Ou seja: um tal Afonso Eanes, morador no monte hoje conhecido como Serra do Pilar; tinha um escravo negro que colocara a trabalhar numa barca de passagem (não nos esqueçamos que esse era o único modo de atravessar o Douro até ao ano de 1806). Mas, o desgraçado do homem, que sem dúvida tinha sido trazido de África já adulto, não sabia falar português e por isso teria muita dificuldade em se fazer entender e entender verdadeiramente o que lhe era solicitado, sobretudo as suas regras!

 

A forma como a situação é exposta, embora não taxativamente, deixa no ar que Afonso Eanes teria aquele indivíduo aplicado como um escravo de soldo, isto é, poderia não estar a trabalhar para ele diretamente, mas sim o próprio escravo trabalharia para outrem, recebendo um salário que obviamente revertia na totalidade para o seu dono. Tudo isto é chocante mas foi uma realidade por muitos e muitos anos.
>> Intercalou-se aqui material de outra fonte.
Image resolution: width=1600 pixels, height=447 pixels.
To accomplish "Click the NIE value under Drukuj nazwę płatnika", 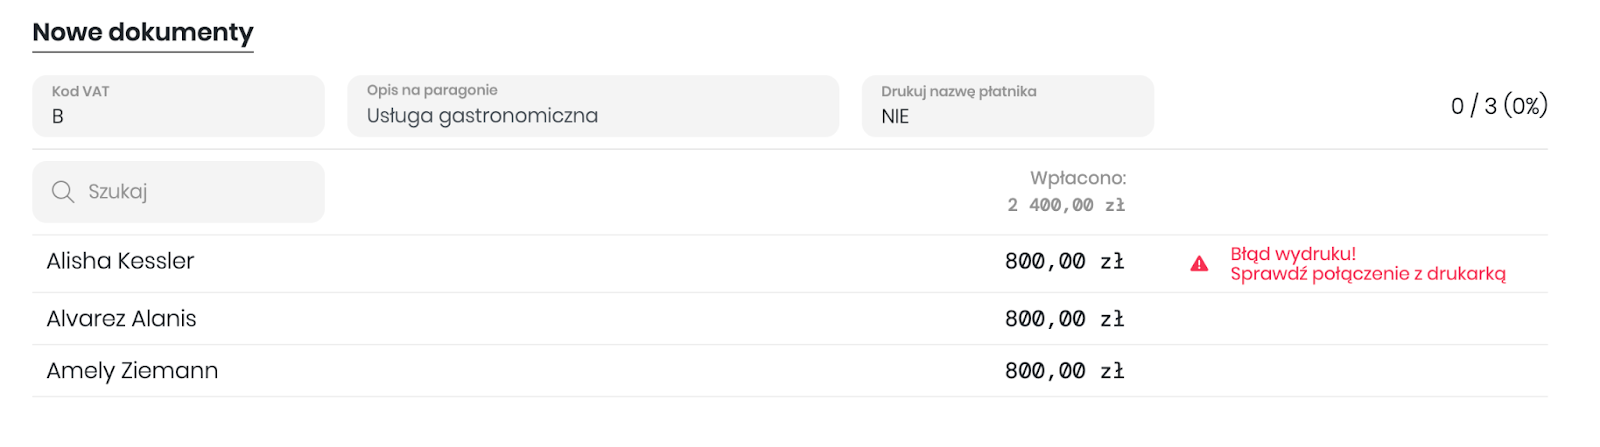I will point(895,117).
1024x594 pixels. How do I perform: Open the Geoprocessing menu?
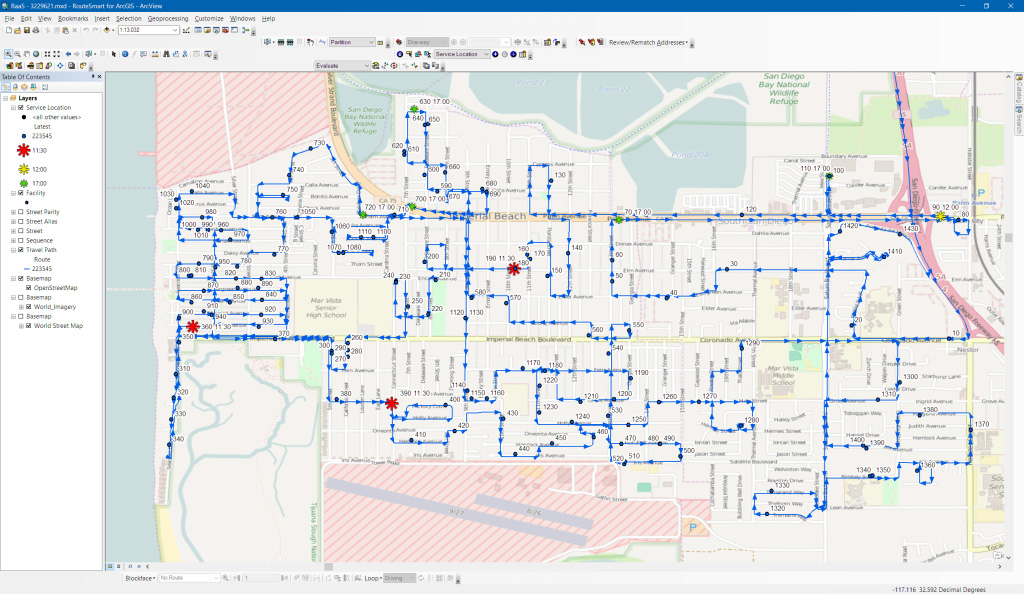tap(167, 18)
E se os escravos em Portugal continental não terão nunca sido muito numerosos, só com as primeiras medidas do Marquês do Pombal em 19 de setembro de 1761 e depois a 11 de janeiro de 1773 a sua irreversível extinção teve início, culminando com a ilegalização por completo da escravatura em 1869.

 

Para o leitor interessado deixo aqui a ligação para uma página da Torre do Tombo, com muitos registos que dizem respeito à escravatura; dou como exemplo o alvará da chancelaria de D. Manuel I autorizando uma esmola de 7$000 reis aos padres de um convento, para que estes pudessem adquirir um escravo(!).